The changes come into force on 1 August 2022 and mostly affect law firms (individual lawyers, of which there are many in Germany, are virtually unaffected).
Foreign law firms with a branch office in Germany must be admitted to a German bar if they want to continue practising.
Applications can be submitted from 1 August 2022. For existing firms, there is a transition period until 1 November 2022 allowing them to provide legal services and appear before courts and authorities before a decision is made.
When I refer to ‘branches’, I do not mean subsidiaries of English firms in Germany that are organised as German companies and connected to London head offices.
Such subsidiaries have German legal form and must go through the German company admission procedure without the special requirements for branches of foreign firms.
Whether admission is required depends on the subsidiaries’ legal form.
Since most German firms are partnerships with limited professional liability (PartG mbB), admission will be required in most cases. Admission is not required for partnerships without limited liability.
In addition to the new admission requirements, all law firms operating in Germany must continue to be added to the commercial register.
New admission process for branches of UK firms
The requirements for foreign law firms are set out in section 207a BRAO:
- the business purpose is to provide advice and representation in legal matters
- the firm is authorised to provide legal services under the law of the state where its registered office is located
- its partners are lawyers or members of a permitted profession
- the branch office has local management that can represent the firm and have sufficient rights to uphold professional law
English firms regulated by the Solicitors Regulation Authority (SRA) will have no difficulty in meeting the purpose and right to provide legal services requirements.

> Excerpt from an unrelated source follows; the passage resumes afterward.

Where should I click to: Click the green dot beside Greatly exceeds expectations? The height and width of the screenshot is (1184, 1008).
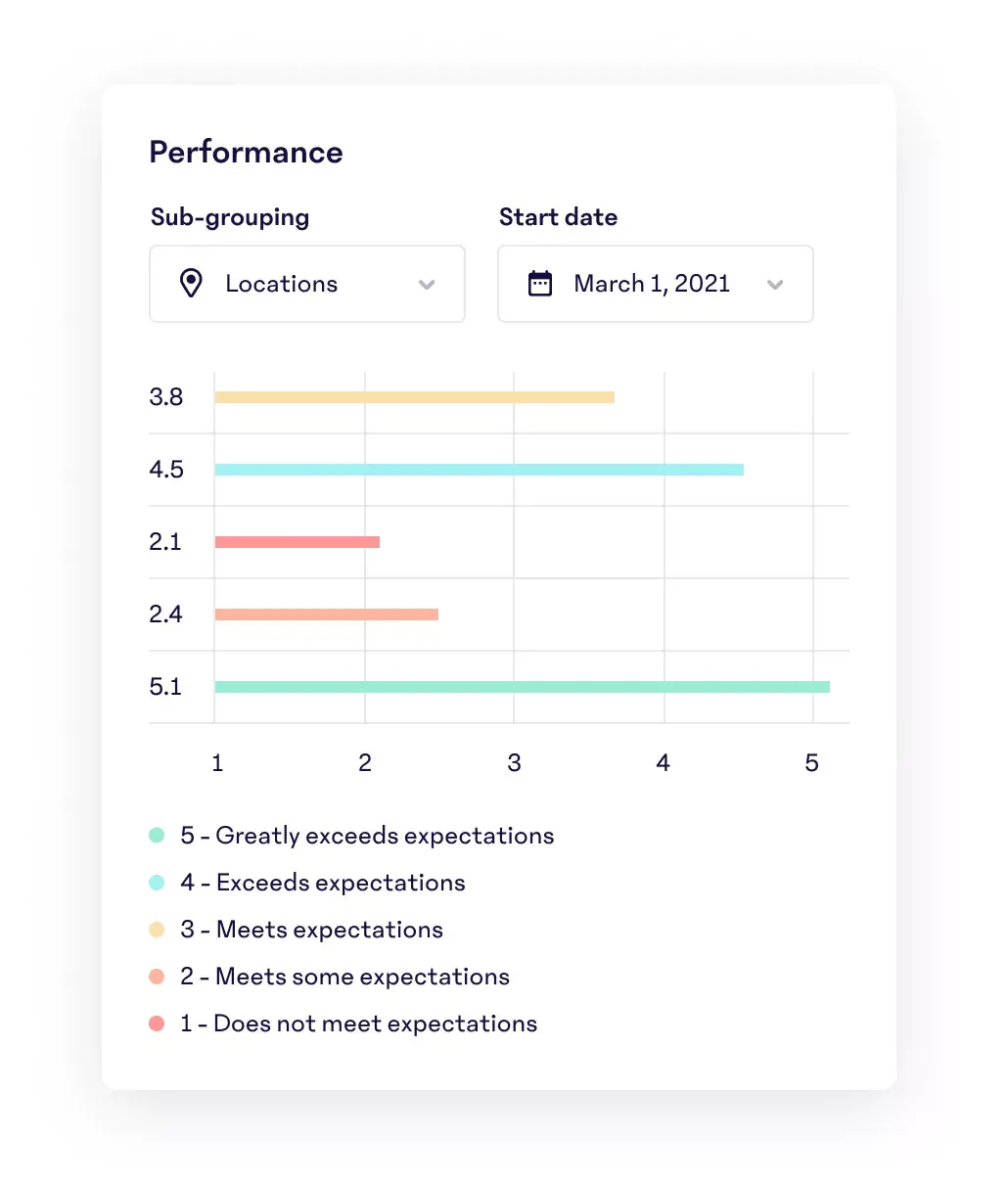point(157,835)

SRA registration isn’t compulsory: the decisive factor is that the firm is authorised to provide legal services in its country of origin. If this right comes from another supervisory body, that is sufficient.
However, there may be difficulties with admission if foreign firms have non-lawyer partners in the partnership.
The firm’s partners must be lawyers or members of accepted professional groups (including tax advisers, accountants and sworn auditors – for a full list, see section 59c(1) (1) and (2) BRAO).
Foreign patent attorneys who are not members of a German patent bar are not eligible professionals.
The reasoning behind the law does not explain this. The German Bar Association (Deutscher Anwaltverein – DAV) will discuss the issue again with the Ministry of Justice to assess whether this is an error.
Firms may be asked to submit their articles of partnership in German translation.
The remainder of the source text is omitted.